* **APPLY WHAT YOU READ**:
**a.** Please rewrite the auto salvage yard article between "Auto salvage yards permanently" and "(federal operating) permit.", inclusive, putting "final rule" in place of "final ruling".
**b.** Summarize the auto salvage yard article in two sentences.
**c.** According to the auto salvage yard article, what type of air permit may states still issue to exempted sources?

* **SELECTED PASSAGE**:
Auto salvage yards permanently exempted
from federal operating permit requirements
The Environmental Protection Agency (EPA) recently
issued a final ruling permanently exempting auto salvage yards
from having to obtain a Title V (federal operating) permit.
The purpose of the Title V permit is to reduce
violations of air pollution laws and to improve enforcement
of those laws. Operating permits outline all air pollution requirements
that apply to specific facilities and require those facilities
to make regular reports on how they track and control emissions
and also require the facilities to certify each year whether
the have met their air pollution requirements.
The final ruling prohibits states from issuing
federal operating permits to “area sources” once
the Agency has exempted them from the national permitting program.
States may continue to issue other types of air permits for
such sources, such as state operating permits. “Area sources”

* **MATERIAL SUPPLIED**:
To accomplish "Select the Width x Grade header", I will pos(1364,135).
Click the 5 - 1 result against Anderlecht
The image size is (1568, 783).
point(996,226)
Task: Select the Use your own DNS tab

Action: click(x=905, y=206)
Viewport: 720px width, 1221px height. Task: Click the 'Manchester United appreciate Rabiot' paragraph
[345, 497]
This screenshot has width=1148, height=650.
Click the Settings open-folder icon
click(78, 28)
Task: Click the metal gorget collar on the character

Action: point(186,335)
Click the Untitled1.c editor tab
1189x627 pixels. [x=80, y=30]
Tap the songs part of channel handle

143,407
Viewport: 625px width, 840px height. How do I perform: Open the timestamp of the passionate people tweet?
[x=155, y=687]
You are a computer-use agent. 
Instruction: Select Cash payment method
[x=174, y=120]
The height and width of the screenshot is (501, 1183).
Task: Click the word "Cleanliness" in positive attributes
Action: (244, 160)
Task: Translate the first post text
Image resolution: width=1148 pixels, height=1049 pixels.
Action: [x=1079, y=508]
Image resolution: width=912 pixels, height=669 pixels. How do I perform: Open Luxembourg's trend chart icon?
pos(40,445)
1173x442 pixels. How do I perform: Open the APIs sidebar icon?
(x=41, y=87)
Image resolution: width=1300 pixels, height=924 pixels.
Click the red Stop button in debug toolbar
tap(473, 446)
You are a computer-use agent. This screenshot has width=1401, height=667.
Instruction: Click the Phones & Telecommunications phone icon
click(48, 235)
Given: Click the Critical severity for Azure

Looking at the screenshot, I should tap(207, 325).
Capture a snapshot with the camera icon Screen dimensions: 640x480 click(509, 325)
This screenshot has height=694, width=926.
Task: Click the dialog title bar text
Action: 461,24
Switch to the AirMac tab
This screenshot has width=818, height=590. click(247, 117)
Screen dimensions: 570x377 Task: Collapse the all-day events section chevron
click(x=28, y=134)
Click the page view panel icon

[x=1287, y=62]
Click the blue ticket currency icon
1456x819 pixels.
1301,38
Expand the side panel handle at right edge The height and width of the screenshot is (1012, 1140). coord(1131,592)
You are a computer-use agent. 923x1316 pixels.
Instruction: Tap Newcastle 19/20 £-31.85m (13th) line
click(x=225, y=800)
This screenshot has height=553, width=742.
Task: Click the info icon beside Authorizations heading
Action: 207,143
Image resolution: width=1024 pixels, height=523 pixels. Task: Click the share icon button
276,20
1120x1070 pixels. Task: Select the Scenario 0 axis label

* **ANSWERS PER TASK**:
**a.**
Auto salvage yards permanently exempted
from federal operating permit requirements
The Environmental Protection Agency (EPA) recently
issued a final rule permanently exempting auto salvage yards
from having to obtain a Title V (federal operating) permit.

**b.** The EPA issued a final ruling that permanently exempts auto salvage yards from obtaining a Title V federal operating permit, which is meant to reduce violations of air pollution laws and improve their enforcement. The ruling prohibits states from issuing federal operating permits to exempted "area sources," though states may still issue other air permits such as state operating permits.

**c.** State operating permits.